Monday, August 1, 2016

Year 6, Day 213: Joel 1

Theological Commentary: Click Here


Discipleship Focus: Identity

  • Identity: Our true identity comes from the Father.  Only when our identity comes from God can we be obedient in ways that satisfy our person to our core.

Joel 1 casts us into a highly symbolic and allegorical world.  That isn’t to say that Joel isn’t writing about very real and historical events.  However, those events cast he shadows of symbolism into our life.

Joel talks about the case of the people.  Hordes of locusts have come among the land.  They’ve stripped the land bare.  When farmers dig into the earth, they find that they are discovering that the seeds that they planted haven’t germinated and instead it has shriveled.  Because of the lack of seed production and the incoming locust plague, there is no harvest.  Since there is no harvest, the storehouses and granaries are empty.  There is no hope.  All is lost.  The people are with harvest: food and wine alike.

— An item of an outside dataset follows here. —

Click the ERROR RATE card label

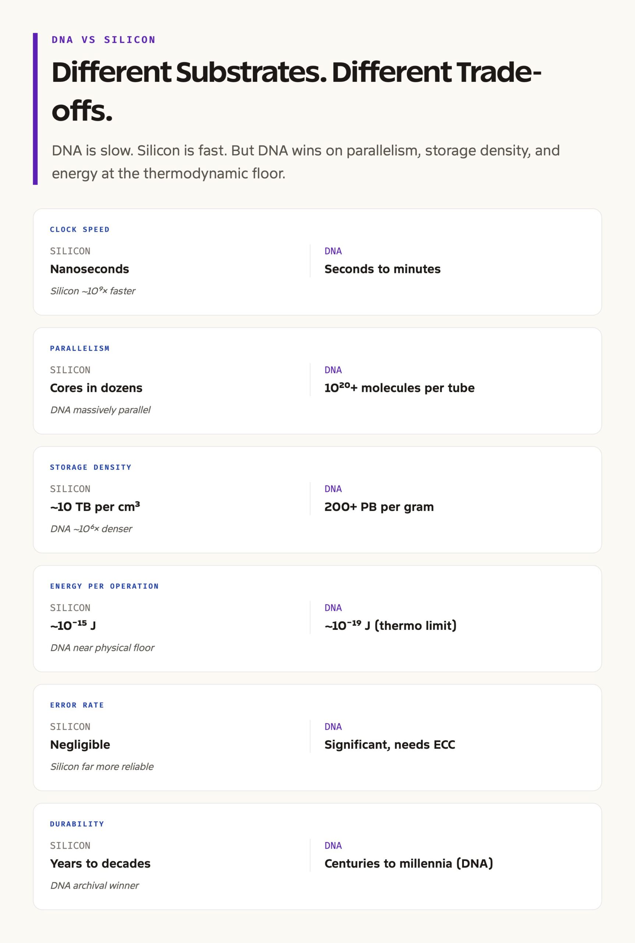click(77, 705)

That’s the very real circumstance in which Joel finds his people.  However, there is an incredible spiritual analogy.  Let’s trace this backwards.  There is no harvest because the seeds don’t germinate.  In other words, when the seed – that is, faith – does not germinate it cannot produce a harvest.  When the faith that God plants within us is not allowed to germinate, it does not grow and produce any sort of harvest whatsoever!  God can plant faith into each of us, and He does!  But if we give that seed of faith no room to grow and change who we are, we should not expect a harvest within or without!

We can do this same line of thinking with the locust plague.  Why did the locusts come?  The people were faithless.  The people had turned against God, so god removed His hand of protection against them.  Without God’s hand to protect them, the land was free for the taking by the locusts.

In the end, the problem for Joel really does come down to the issue of faithlessness.  For me, this is an issue of identity.  When we are faithless, it is because our identity is rooted in ourselves and our own desires.  When we turn away from God and get our identity from ourselves, we can expect problems internal to ourselves (the seed won’t germinate to make a harvest) as well as external (the locusts come and devour what good was there).

However, when our identity is rooted in God and His will for our life, we can be faithful.  When we are faithful, we will live under His protection and provision.  When we are faithful we can expect a harvest within and outside of ourselves.